_Excerto do texto_.
___
O dogma Pascal
"Páscoa" é um termo que provém do hebreu "Pessah" ("passagem"), e designa a festa judia que comemora a mitológica "saida dos judeus do Egipto", segundo a Tanakh (Biblia judaica).
No cristianismo, em cuja Biblia figura a Tanakh como Antigo Testamento, "Páscoa" designa a festa cristã que comemora, segundo os Evangelhos (Novo Testamento), a morte e a ressureição de Cristo.
Segundo a mitologia cristã, Cristo é crucificado numa sexta-feira e ressuscita no domingo seguinte (domingo de Páscoa).
Antes do Concilio de Niceia de 325 da Era Actual (EA), a data da Páscoa era calculada relativamente à "Pessah" (para que não coincidissem) ; após esse Concilio passa a ser calculada segundo uma regra fixa que, em termos práticos, determina a sua comemoração no domingo seguinte à primeira lua (lua-cheia) que segue ao equinócio da Primavera.
Foi executando uma tabela matemática para cálculo da data da Páscoa que o monge Dionysius Exiguus (470-544 EA) decidiu, em 525 EA, que a data do nascimento de Cristo (Anno Domini) teria sido em 752 após a fundação de Roma (auc : ab urbe condita).
Segundo a mitologia cristã, Cristo teria nascido durante o reino de Herodes, o Grande (rei de Judea ou Iudaea), porém, os dados históricos e arqueológicos, revelam que Herodes morreu cerca de seis anos "antes" da data atribuida por Dionysius Exiguus a esse nascimento.
___
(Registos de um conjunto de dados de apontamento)
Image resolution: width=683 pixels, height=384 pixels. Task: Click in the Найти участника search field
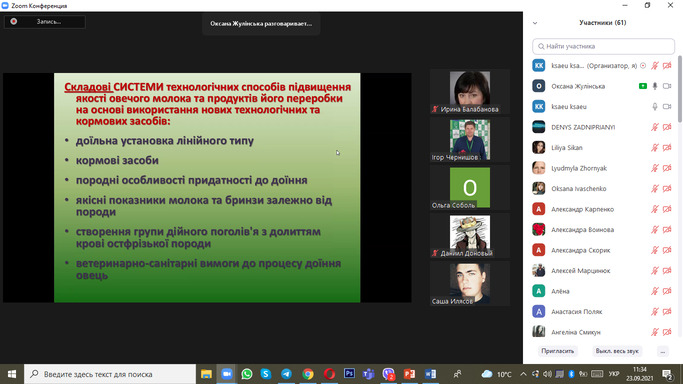point(603,46)
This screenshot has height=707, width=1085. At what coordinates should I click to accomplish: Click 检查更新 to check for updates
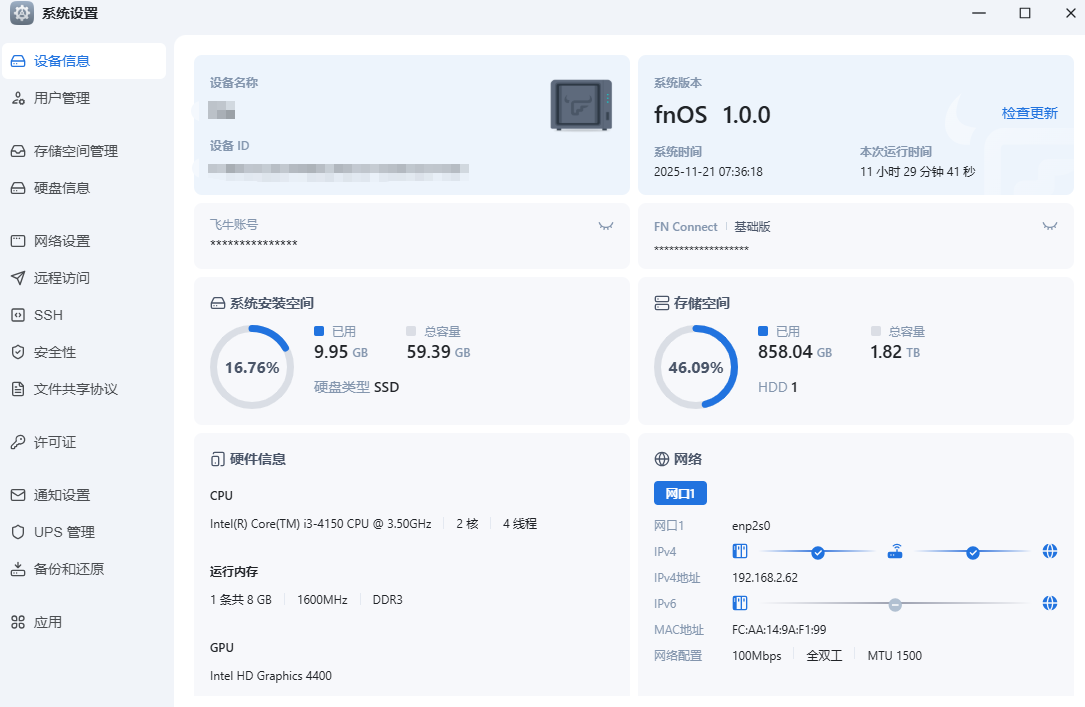click(x=1029, y=114)
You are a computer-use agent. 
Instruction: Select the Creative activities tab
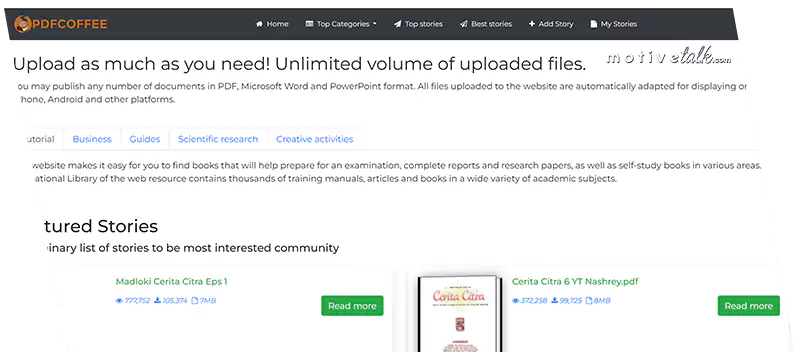[x=315, y=139]
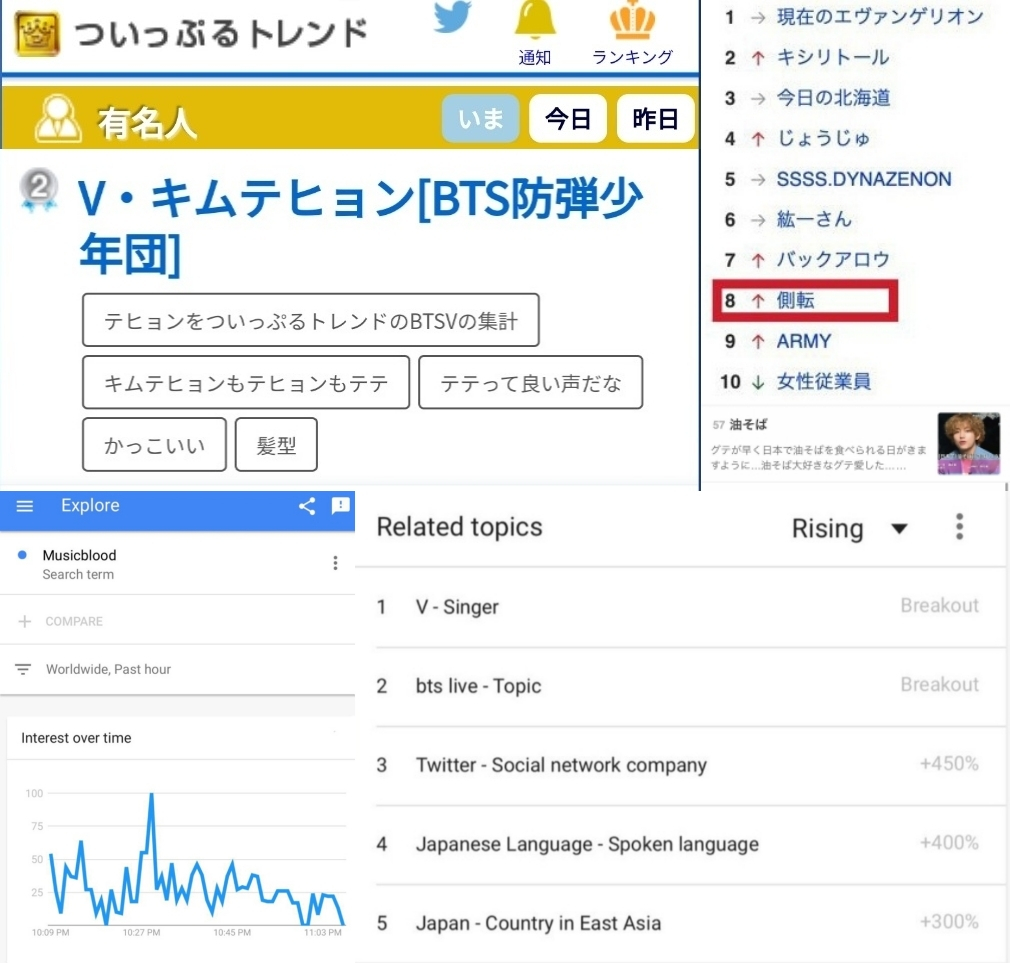Open notifications bell icon
The height and width of the screenshot is (963, 1010).
click(x=535, y=22)
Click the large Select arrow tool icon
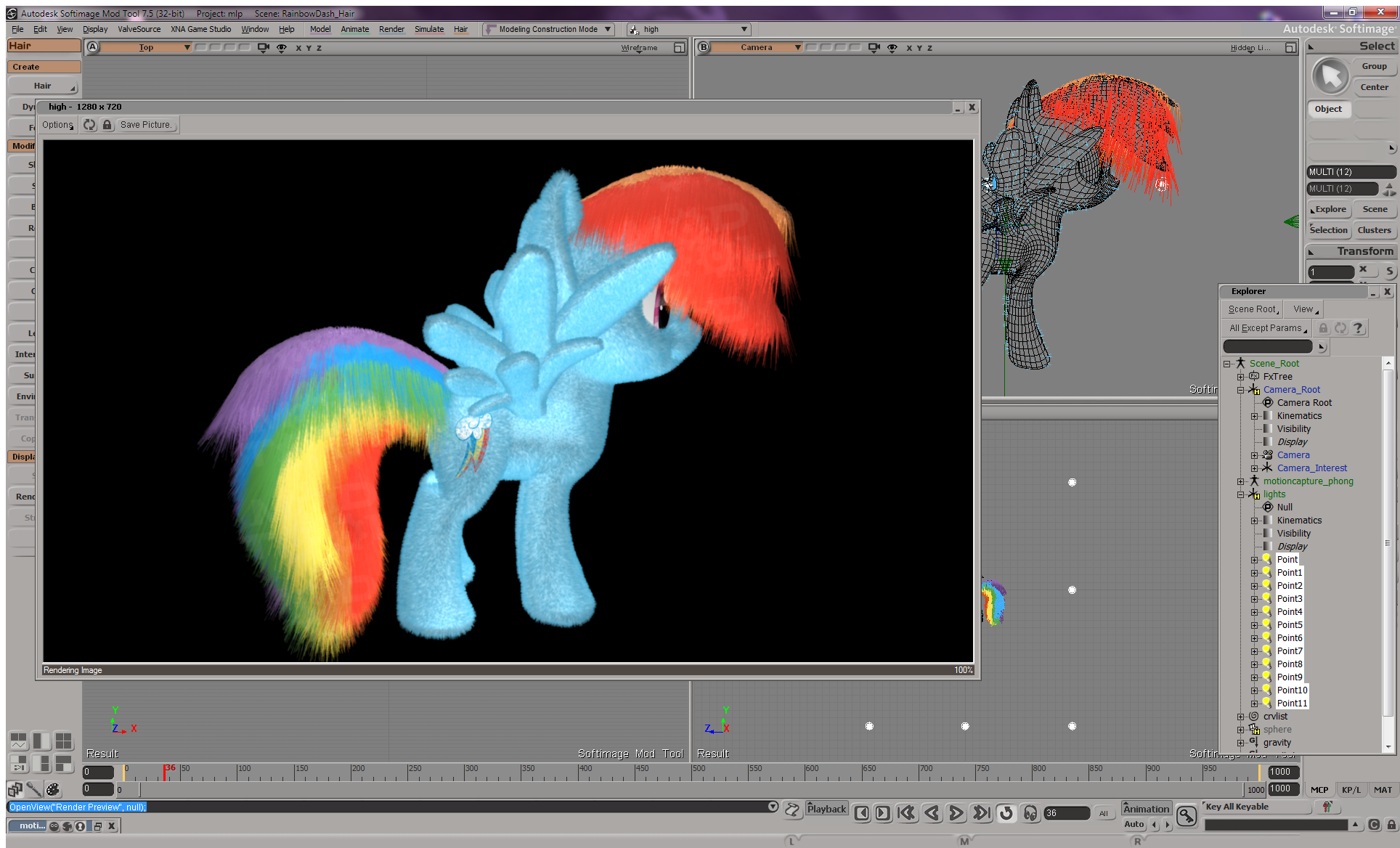The image size is (1400, 848). tap(1331, 76)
___
_Problema proposto_. Extraia do texto sobre a Páscoa, sem qualquer alteração, o trecho que vai de "Segundo a mitologia cristã, Cristo teria" até "a esse nascimento.", ambos incluídos.

_Resultado do exercício_.
Segundo a mitologia cristã, Cristo teria nascido durante o reino de Herodes, o Grande (rei de Judea ou Iudaea), porém, os dados históricos e arqueológicos, revelam que Herodes morreu cerca de seis anos "antes" da data atribuida por Dionysius Exiguus a esse nascimento.